Locks done, we found yet another lovely mooring to add to my database for future reference. It was on the embankment near Moss Hall Aqueduct, which carries the canal over the River Weaver, which is quite small at this point. It overlooked a valley with a couple of lakes, where there was much waterfowl action. It was a lovely sunny day once midday had passed and as the day wore on, we were joined by more boats, some of whom were mooring before tackling the 15 the next day and some who had just finished.
One of the boats that joined was a chap whom we had met before on the Ashby Canal. You might remember he had built a tiny, battery powered replica narrowboat, which I filmed pulling along his kayak. You can see the video here, on our YouTube channel. We had a nice chat before his wife came and called him for his dinner. It was such a pleasant spot that Paul sent the drone up so you can see how nice it was. You can watch the video here. The mooring spot was very near Overwater Marina, where we would spend the weekend and meet some friends.
We had a leisurely start on Saturday as we only had a short distance to go to the Marina and didn’t want to arrive too early. We rang ahead and said we were on the way in and Dave came out to meet us. He gave us a lovely warm welcome and was interested to note that we were an electric boat. So much so, that he hopped on board to accompany us to our allotted spot, right at the top of the marina. It was in an area called “Foxglove” on the map below.

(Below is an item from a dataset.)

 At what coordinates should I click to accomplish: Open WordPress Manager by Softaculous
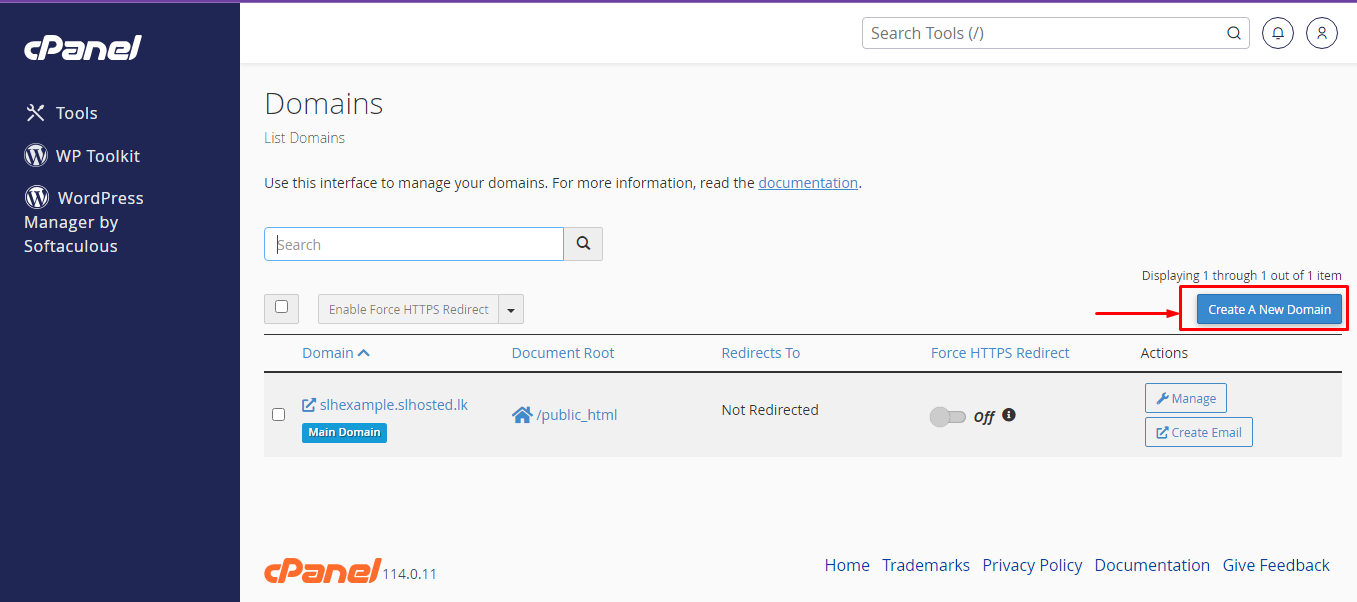84,221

There are a lot of waterfowl on the island in the middle and around the marina and they can make quite a racket when fights break out, as they inevitably do! But it’s generally very quiet and peaceful and there are great facilities, which we immediately made use of. We stripped the bed and bunged the bedding and towels in a bag, walked over to the reception, where the laundry is located and set them to wash while we sat and had lunch at the on-site cafe, “Cafe at Bridge 80“, which is open daily 9.30-4. Delicious cheese and bacon toasties in the bright sunshine.
There is also a boat service – The Audlem Lass – which transports folk from the Marina to Audlem bottom Lock (and back), from whence it is a brisk 10 minute walk into town. It runs every weekend and on Bank Holidays and is manned by volunteers in aid of the RNLI. We also spotted a specially adapted boat, run by a charity – Overwater Wheelyboat Services – which offers wheelchair accessible boat trips on the Shropshire Union. What a lovely idea.

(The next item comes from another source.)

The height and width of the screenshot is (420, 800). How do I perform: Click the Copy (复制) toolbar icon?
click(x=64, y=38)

As we had guests arriving on Sunday, we later set about doing a spot of cleaning and tidying and then relaxed with a good film in the evening.
Sadly, the weather for Sunday was not as good as we had hoped and it started raining shortly after our guests, Chris Fry (an old ONS colleague) and his wife Sharon, arrived. Paul very gallantly offered to steer in the rain (under the capacious shelter of “George’s umbrella”) while we sat and chatted indoors. We did send out a nice cup of coffee for him, though, so he should have been grateful!

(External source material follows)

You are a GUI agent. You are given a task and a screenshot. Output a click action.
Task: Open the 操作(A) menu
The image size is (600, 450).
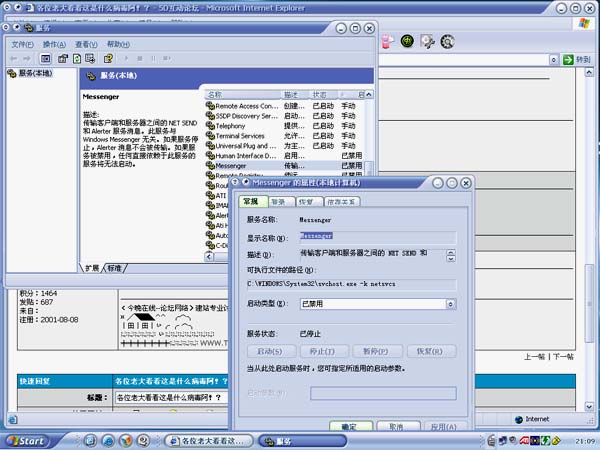[54, 45]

AccuWeather told us that the rain would stop at about 1pm and we ventured out, just in time to do the two locks at Hack Green, just near the Hack Green Secret Nuclear Bunker, which is of course no longer secret because there is a big signpost directing you to it. It opened to the public in 1997. I am sorry to say that we have never visited it, but it is reckoned to be well worth the effort.
We went down the two locks, winded and then pulled over for lunch, after which we retraced our steps, giving Chris a turn on the tiller. He proved to be a good helmsman and we were all too soon back at the Marina and it was time to say goodbye. We’d had a lovely day, despite the uncooperative weather and look forward to seeing them again – maybe for a whole weekend? We hope so.
Another week over (our 3rd, now) and we are really looking forward to joining the Llangollen Canal in our 4th week of this, our third season!